ACTIVITY
Answer these questions using the text on traceability in medical AI:
1. What example does it give of a cause of drift from the training settings?
2. With whom should a precise definition of the model's scope be agreed upon?
3. Which related data types are listed under data provenance?

GIVEN TEXT START

The traceability principle states that medical AI algorithms should be developed together with mechanisms for documenting and monitoring the whole development lifecycle as well as the functioning of the AI tools in their environment. This will enable to increase transparency by providing detailed and complete information such as on the datasets used to train and evaluate the algorithms, the associated protocols and parameters, the variables included in the AI models, as well as any potential biases and limitations. Furthermore, continuous monitoring of the AI tools after their deployment in real-world practice is of paramount importance to evaluate performance and limitations over time, and hence to identify potential sources of error or drift from the training settings or previous states (e.g. due to a change in image quality or characteristics). For Traceability in AI for medicine and healthcare, we propose the following recommendations:

  1. Model passport: A model passport should be defined to accompany each AI algorithm during its entire lifecycle as a standardised up-to-date single source of information on the clinical scope, data provenance, model properties and evaluation, usage and maintenance.
  2. Model scope: A precise definition of the model’s scope should be agreed upon with the radiologists and/or the clinicians, then described in terms of model’s intended use, clinical scenarios, model outputs, key assumptions and any known limitations.
  3. Data provenance: The training and testing datasets should be documented, including clinical protocols and medical devices, sampled populations (groups, sample size), related data types (genetics, clinical, pathology) and data distributions/statistics (e.g. per group).
  4. Data curation: The data curation and pre-processing pipeline should be fully documented, such as to describe the manual annotation process, the clinical annotations/references, image pre-processing steps (e.g. normalisation or cropping) and data augmentations.

GIVEN TEXT END
MATERIAL PROVIDED START

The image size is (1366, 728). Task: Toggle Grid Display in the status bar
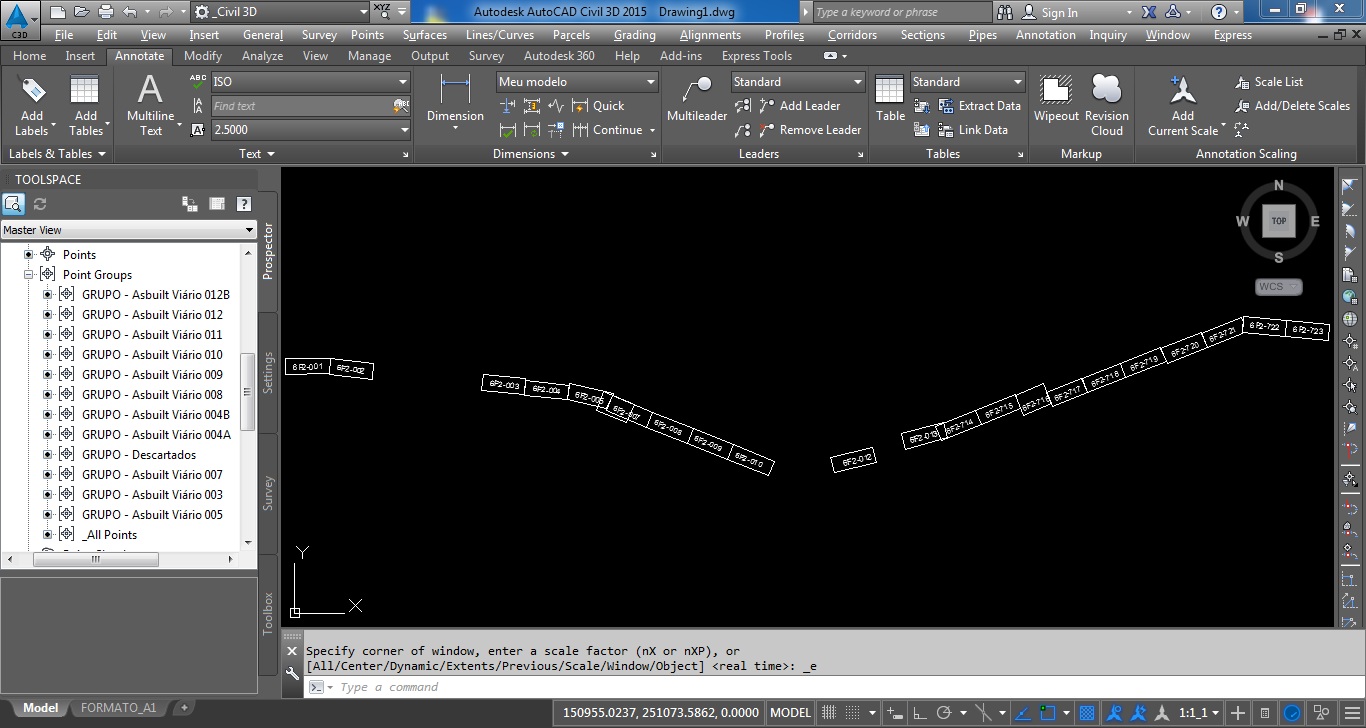coord(852,712)
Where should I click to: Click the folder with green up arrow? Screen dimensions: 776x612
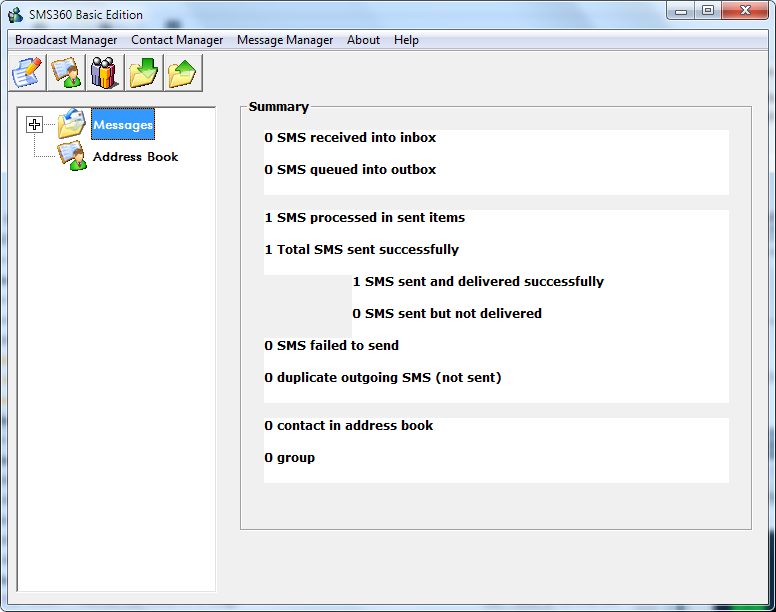tap(182, 73)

MATERIAL PROVIDED END

EXERCISE SOLUTION
1. A change in image quality or characteristics.
2. The radiologists and/or the clinicians.
3. Genetics, clinical, and pathology.